In its filing, SCO accuses Woodward of denying his ethical obligations to a former client at the contentious hearing last week, then lays out Florida precedent establishing it.

At the hearing on October 12, 2023, Mr. Woodward disputed that he had a duty of loyalty to his former clients, referring to “my hypothetical duty of loyalty to a former client, which again we dispute that duty even exists.” 10/12/2023 Hearing Tr. at 19. Similarly, when the Government conferred with Mr. Woodward in connection with this filing on October 17, 2023, Mr. Woodward continued to question whether he owes an ongoing duty of loyalty to Trump Employee 4. There is no basis for dispute: “a duty of loyalty exists apart and distinct from the duty to maintain client confidences.” United States v. Culp, 934 F. Supp. 394, 398 (M.D. Fla. 1996). Indeed, although Mr. Woodward and Mr. Irving have agreed to have another attorney conduct the cross-examination of their clients, courts frequently disqualify attorneys even where the attorneys propose that another attorney will conduct the cross-examination of a former client. See, e.g., United States v. Cordoba, No. 12-CR-20157, 2013 WL 5741834, at *12 (S.D. Fla. Oct. 17, 2013); Delorme, 2009 WL 33836, at *7; United States v. Miranda, 936 F. Supp. 945, 952 (S.D. Fla. 1996); United States v. Perez, 694 F. Supp. 854, 858 (S.D. Fla. 1988). Consistent with these authorities, Mr. Woodward acknowledged today that his ethical obligations to Trump Employee 4 and Witness 1 may constrain his ability to discredit those clients at trial, including during closing arguments. [my emphasis]

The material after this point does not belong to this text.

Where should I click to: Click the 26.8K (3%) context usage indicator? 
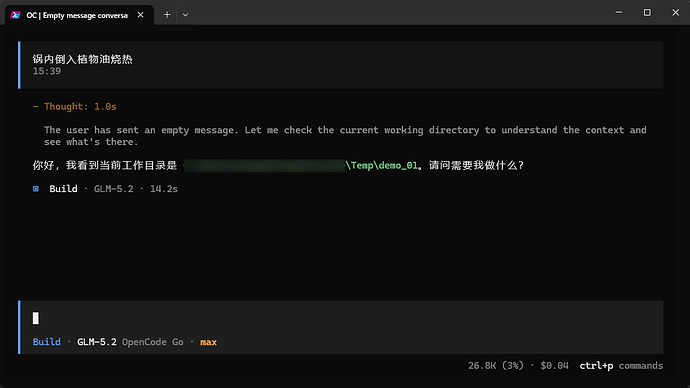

Importantly, the full context — at the hearing — of Woodward’s suggestion that he does not owe Taveras any duty of loyalty pertained to moving to strike Taveras’ testimony.

I am not certainly prepared to advise Mr. Nauta if he is prepared to proceed with a trial in which he doesn’t know what role his principal choice of counsel can play because, again, in the case law cited by the Government this isn’t limited to summation. The Government used summation as an example, but would I also be precluded from filing a motion to strike Trump Employee 4’s testimony because that potentially implicates his credibility, or my hypothetical duty of loyalty to a former client, which again we dispute that that duty actually exists. [my emphasis]

Those citations SCO provided of instances where courts have disqualified attorneys entirely may be why — at least per SCO’s representation, though we shall see whether he actually says that in his own filing — Woodward conceded he may not be able to close on Taveras. He still seems committed to remaining in this impossible position, largely incapable of defending Nauta against a key charge.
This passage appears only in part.